Por sua vez, o pluralismo moral é a opção pelo diálogo, pela racionalidade intersubjetiva, pela crítica saudável que cada grupo pode oferecer aos demais e, do mesmo modo, receber dos demais grupos as críticas sobre seus posicionamentos mais frágeis. O pluralismo é o modelo ou situação moral mais compatível com uma reflexão filosófica sobre a moralidade, pois cada código moral dever apresentar suas razões suficientes, seus melhores argumentos, para um diálogo em condições ideais, com o objetivo de alcançar certo nível de consenso.
E a que consenso deve chegar os códigos morais numa sociedade que seja respeitoso da pluralidade? Ora, os distintos códigos morais devem abrir um diálogo sobre um mínimo de coincidência entre eles, sobre um mínimo comum de valores que sejam defendidos por todos os códigos e que sejam os fundamentos de suas especificidades enquanto códigos morais válidos para uma determinada sociedade.
Esses mínimos coincidentes deverão ser os mínimos exigíveis a todos os códigos, ou seja, abaixo dos quais nenhum código moral pode estar, senão estaria abaixo da estatura moral que uma sociedade determina como a mínima aceitável. De fato, a maioria das sociedades pluralistas já sabe quais são seus mínimos coincidentes, tais como o valor da liberdade, da igualdade de tratamento, da solidariedade, da tolerância, do diálogo, entre outros.

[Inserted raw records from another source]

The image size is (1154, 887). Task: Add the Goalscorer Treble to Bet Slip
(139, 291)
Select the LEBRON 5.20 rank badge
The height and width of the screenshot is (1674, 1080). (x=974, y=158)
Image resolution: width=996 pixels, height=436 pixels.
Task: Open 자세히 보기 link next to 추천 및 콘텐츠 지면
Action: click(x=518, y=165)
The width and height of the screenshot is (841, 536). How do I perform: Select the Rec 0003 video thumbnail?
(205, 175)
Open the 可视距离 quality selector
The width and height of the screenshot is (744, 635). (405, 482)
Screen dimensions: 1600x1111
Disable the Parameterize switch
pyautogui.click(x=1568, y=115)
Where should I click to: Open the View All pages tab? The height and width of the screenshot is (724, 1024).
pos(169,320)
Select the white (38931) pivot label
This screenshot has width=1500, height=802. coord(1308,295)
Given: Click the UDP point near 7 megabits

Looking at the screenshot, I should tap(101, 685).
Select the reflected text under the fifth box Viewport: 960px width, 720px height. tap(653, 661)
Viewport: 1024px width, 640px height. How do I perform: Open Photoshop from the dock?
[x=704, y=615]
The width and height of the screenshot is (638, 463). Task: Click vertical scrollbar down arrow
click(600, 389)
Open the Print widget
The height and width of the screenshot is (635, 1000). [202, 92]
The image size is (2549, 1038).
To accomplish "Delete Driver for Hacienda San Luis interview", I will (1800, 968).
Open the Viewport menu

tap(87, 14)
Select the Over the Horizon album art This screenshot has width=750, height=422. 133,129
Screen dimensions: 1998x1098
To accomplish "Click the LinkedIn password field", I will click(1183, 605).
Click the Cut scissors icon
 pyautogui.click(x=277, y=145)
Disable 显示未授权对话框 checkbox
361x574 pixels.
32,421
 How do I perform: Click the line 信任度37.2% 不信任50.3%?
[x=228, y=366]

A tarefa a cumprir, num pluralismo moral, não é tanto de inventar novos valores, mas trazer à tona aqueles valores morais já compartilhados, discuti-los publicamente e apresentar suas razões suficientes, reconsiderando todos os argumentos, favoráveis e contrários, num diálogo que seja atual, isto é, a partir de nossos condicionamentos históricos, sociais, culturais, políticos e econômicos.



[1] CORTINA, Adela. Aliança e contrato: política, ética e religião. São Paulo: Edições Loyola, 2008.
[2] Limites morais abaixo dos quais uma convivência digna não é possível. Este conceito será aprofundado na próximo item desta aula.